■ **TEXT FOR ANALYSIS**
========

They are pushing procedural systems all over the game, except for the animation and combat system, which is a shame imo. The node system and how the towns are laid down is for example heavily controlled by a procedural system to make them as unique as possible. Having procedural animation blended in with hand-made animation can do kinda the same thing. Instead of a known "stagger" animation, a procedural system can handle those situations for example on top of the "stagger" animation, to make each hit feel "heavy" and unique.
A perfect example to show for when procedural animation would do so, so much for something. The character model that rides this lizzard is way too stiff, but thats becaue the length in such animations have to be short to be looped. So there isn't much to be done with it if they don't change the lizzards animation too.
But with procedural animation, they can blend in some physics in the upper body. That means that when the lizzard turns right, the upper body of the character would naturally be swung a bit to the left. If the lizzard brakes, the character sways forward, etc. And procedural animation can also make the hands seam more "alive" to follow the movements of the lizard a bit more, instead of them holding their hands right out all the time.

========

[Entries taken from a collection]
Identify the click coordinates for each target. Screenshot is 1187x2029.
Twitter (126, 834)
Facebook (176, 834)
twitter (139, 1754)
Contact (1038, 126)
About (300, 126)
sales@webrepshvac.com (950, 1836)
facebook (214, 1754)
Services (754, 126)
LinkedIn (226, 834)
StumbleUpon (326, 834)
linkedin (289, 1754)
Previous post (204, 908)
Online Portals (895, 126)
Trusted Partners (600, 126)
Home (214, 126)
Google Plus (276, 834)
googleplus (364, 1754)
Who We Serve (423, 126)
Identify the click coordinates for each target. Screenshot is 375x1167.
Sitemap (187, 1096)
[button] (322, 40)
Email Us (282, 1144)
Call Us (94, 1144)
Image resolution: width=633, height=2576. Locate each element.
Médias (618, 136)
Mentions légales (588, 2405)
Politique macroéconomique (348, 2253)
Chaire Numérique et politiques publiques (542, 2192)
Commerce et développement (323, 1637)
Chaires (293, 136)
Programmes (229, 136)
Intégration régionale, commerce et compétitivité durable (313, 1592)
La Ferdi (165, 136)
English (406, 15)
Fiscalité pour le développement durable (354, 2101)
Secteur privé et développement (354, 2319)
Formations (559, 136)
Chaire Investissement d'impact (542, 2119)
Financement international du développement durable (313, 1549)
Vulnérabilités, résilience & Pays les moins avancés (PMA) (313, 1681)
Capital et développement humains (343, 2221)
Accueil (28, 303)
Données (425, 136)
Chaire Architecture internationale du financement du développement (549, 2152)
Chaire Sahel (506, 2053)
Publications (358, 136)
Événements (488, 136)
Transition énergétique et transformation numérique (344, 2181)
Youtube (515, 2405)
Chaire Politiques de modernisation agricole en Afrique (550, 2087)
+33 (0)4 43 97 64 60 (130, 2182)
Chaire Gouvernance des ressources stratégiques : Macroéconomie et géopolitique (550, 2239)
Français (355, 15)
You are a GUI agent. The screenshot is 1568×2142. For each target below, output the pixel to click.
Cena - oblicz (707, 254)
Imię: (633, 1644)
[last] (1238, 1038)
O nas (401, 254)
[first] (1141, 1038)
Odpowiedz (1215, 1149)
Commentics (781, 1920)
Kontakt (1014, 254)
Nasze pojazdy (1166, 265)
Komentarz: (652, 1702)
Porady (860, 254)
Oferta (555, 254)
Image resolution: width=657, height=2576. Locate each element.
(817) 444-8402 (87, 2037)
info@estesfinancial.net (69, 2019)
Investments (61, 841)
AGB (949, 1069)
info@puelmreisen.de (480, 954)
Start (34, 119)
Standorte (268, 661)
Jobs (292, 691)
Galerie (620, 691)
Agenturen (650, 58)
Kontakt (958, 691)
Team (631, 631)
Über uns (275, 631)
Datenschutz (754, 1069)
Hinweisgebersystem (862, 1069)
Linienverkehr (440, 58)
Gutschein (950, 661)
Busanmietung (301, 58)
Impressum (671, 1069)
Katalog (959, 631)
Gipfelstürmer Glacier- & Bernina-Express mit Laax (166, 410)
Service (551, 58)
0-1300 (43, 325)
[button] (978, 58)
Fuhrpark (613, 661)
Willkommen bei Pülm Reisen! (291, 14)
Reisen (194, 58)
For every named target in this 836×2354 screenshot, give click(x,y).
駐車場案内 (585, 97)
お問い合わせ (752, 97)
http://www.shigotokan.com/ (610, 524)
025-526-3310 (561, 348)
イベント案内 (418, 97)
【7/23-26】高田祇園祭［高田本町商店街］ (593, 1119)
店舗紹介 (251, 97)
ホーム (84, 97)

========

■ **WHAT YOU NEED TO DO**
In the text on procedural animation, what would happen to the character's upper body when the lizard turns right?

■ **COMPLETED TASK**
It would naturally swing a bit to the left.